AksaraLLM 20B is a **from-scratch, Indonesian-first** decoder-only transformer
designed to serve Indonesian (`id`), Malay (`ms`), Javanese (`jv`), Sundanese
(`su`), with English (`en`) and source code as secondary.
## Architecture
| Field | Value |
|---|---|
| Family | LLaMA-3-style decoder-only transformer |
| Parameters | **20,359,673,856** (20.36 B, with tied embeddings) |
| Hidden size | 6,144 |
| FFN inner | 20,480 (SwiGLU) |
| Layers | 42 |
| Attention heads | 48 query / 8 KV (GQA, 6:1) |
| Head dim | 128 |
| Vocab | 131,072 (BPE byte-level) |
| Positional | RoPE, θ = 1,000,000 |
| Context (pretrain) | 8,192 |
| Context (YaRN extend) | 32,768 |
| Context (inference target) | 131,072 |
| Norm | RMSNorm |
| Embeddings | tied |
## Tokenizer
The tokenizer is already published at
[`Ezekiel999/aksara-tokenizer-20b`](https://huggingface.co/Ezekiel999/aksara-tokenizer-20b)
and mirrored here.
**Fertility** (held-out samples):
| Language | Source | tokens/word | Target |
|---|---|---|---|
| English | FineWeb | 1.280 | ≤ 1.40 |
| Indonesian | Wikipedia | 1.357 | ≤ 1.60 |
| Indonesian | CulturaX web | 1.215 | ≤ 1.60 |
| Malay | Wikipedia | 1.368 | ≤ 1.60 |
| Javanese | Wikipedia | 1.657 | ≤ 1.80 |
## Roadmap
| Phase | Status | Compute | Target date |
|---|---|---|---|
| 1. Architecture + tokenizer | ✅ **Done** | CPU | 2026-04 |
| 2. Corpus build (400–600B tokens) | 🔄 in progress | v6e-8 | 2026-05 |
| 3. Pretrain phase 1 (8k context, 400B tokens) | ⏸ blocked on TRC v5p-128 | v5p-128, 4–5 weeks | 2026-06 |
| 4. YaRN context extension (32k) | pending | v5p-128, ~4 days | 2026-07 |
| 5. SFT | pending | v5p-64 or v6e-8 | 2026-07 |
| 6. DPO / ORPO | pending | v5p-64 or v6e-8 | 2026-07 |
| 7. Eval + release (GGUF) | pending | CPU | 2026-08 |
## Usage (tokenizer only)
```python
from transformers import AutoTokenizer
tok = AutoTokenizer.from_pretrained("Ezekiel999/aksara-tokenizer-20b")

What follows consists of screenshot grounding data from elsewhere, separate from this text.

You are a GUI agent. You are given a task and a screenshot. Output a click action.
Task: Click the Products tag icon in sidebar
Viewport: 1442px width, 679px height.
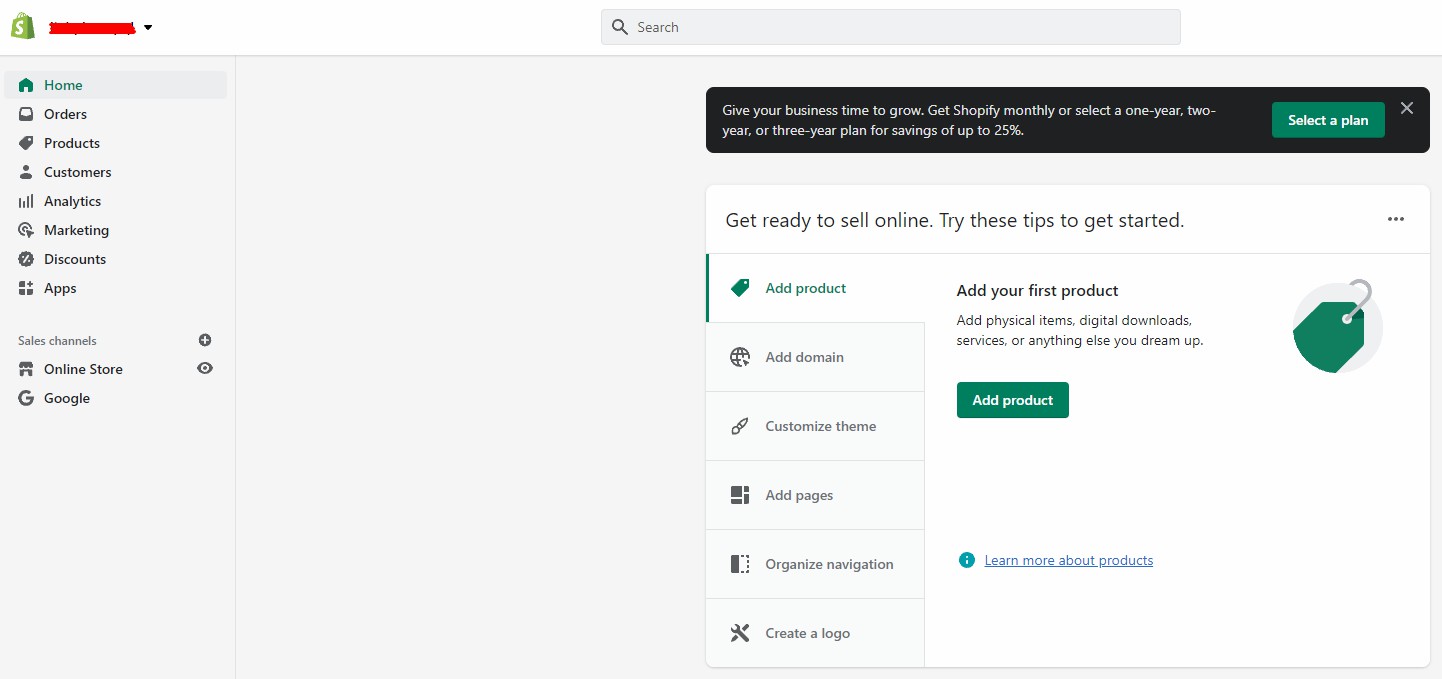coord(26,143)
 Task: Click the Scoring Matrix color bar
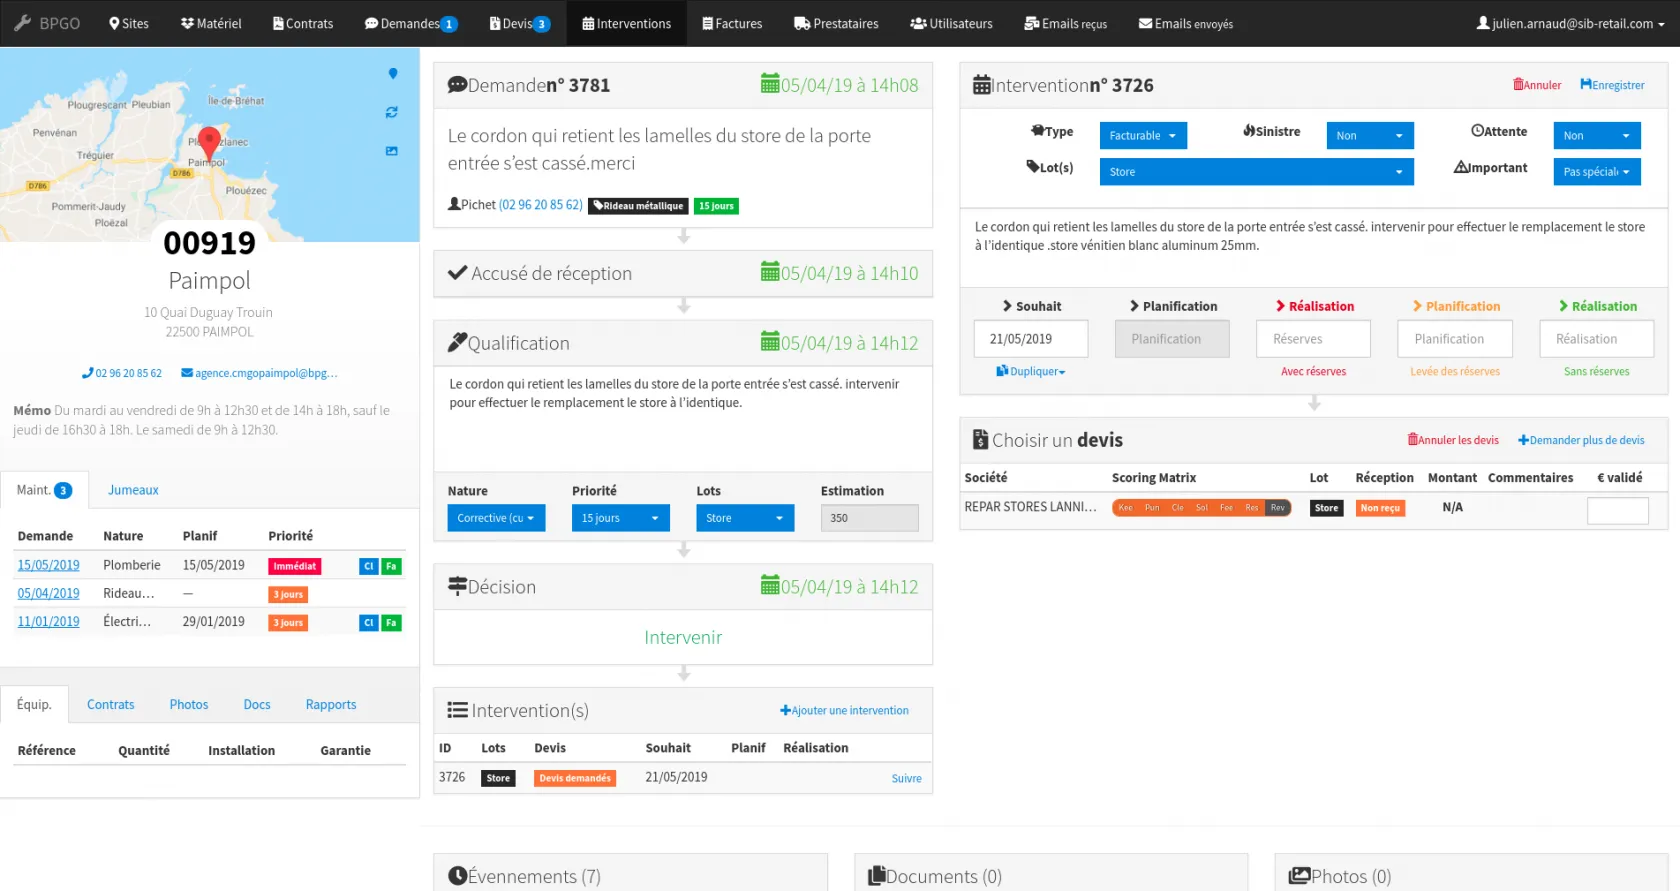(1201, 508)
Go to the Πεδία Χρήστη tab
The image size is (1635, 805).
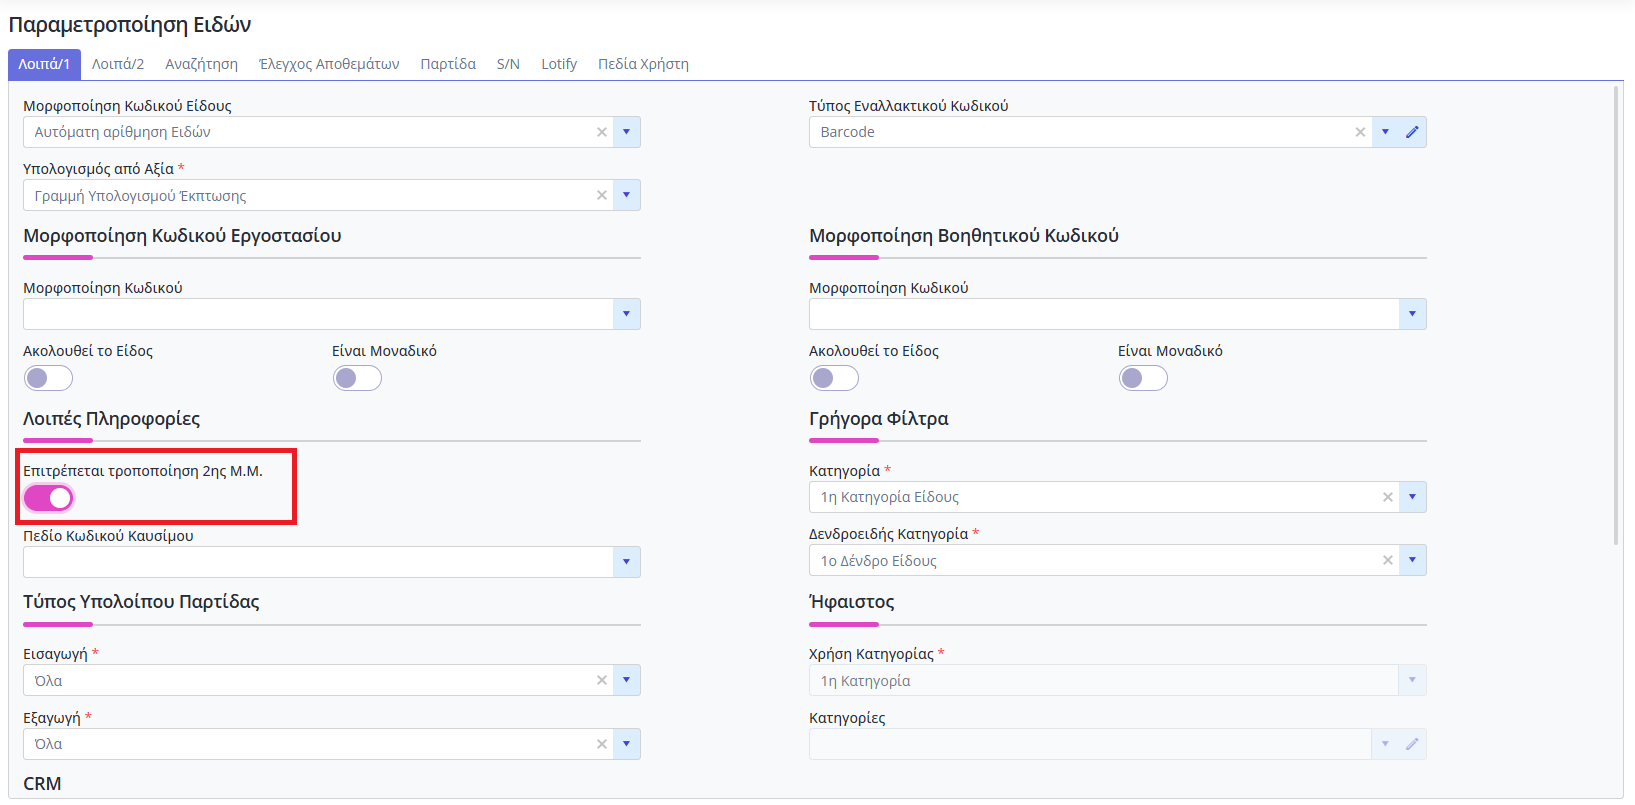643,64
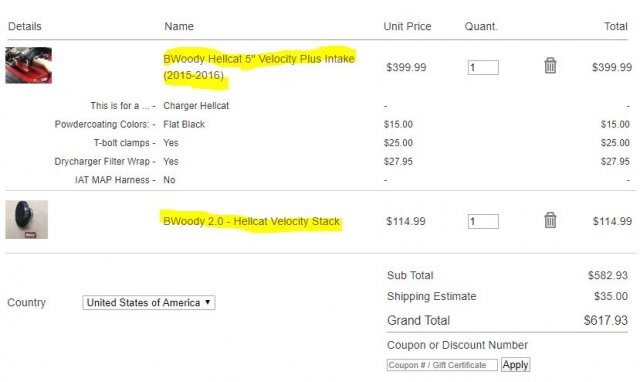The height and width of the screenshot is (382, 640).
Task: Click the quantity field for the Velocity Stack
Action: [483, 222]
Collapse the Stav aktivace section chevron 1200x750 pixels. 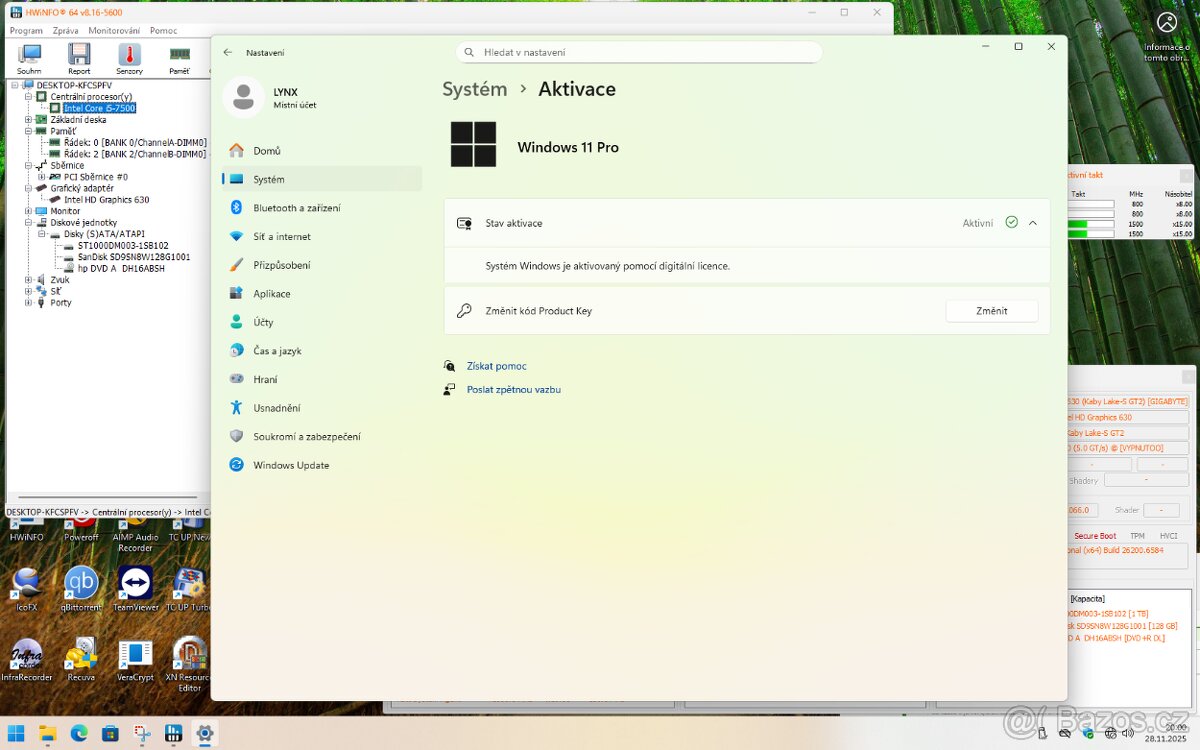pos(1033,223)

print(tok("Halo AksaraLLM", add_special_tokens=False).input_ids)
```
Weights will be published here once pretraining completes.
## Citation
```bibtex
@misc{aksarallm2026,
title = {AksaraLLM 20B: A From-Scratch Indonesian-First Language Model},
author = {AksaraLLM Team},
year = {2026},
url = {https://huggingface.co/AksaraLLM/AksaraLLM-20B}
}
```
## License
Apache-2.0. Pre-training data attribution will be documented with the final weights.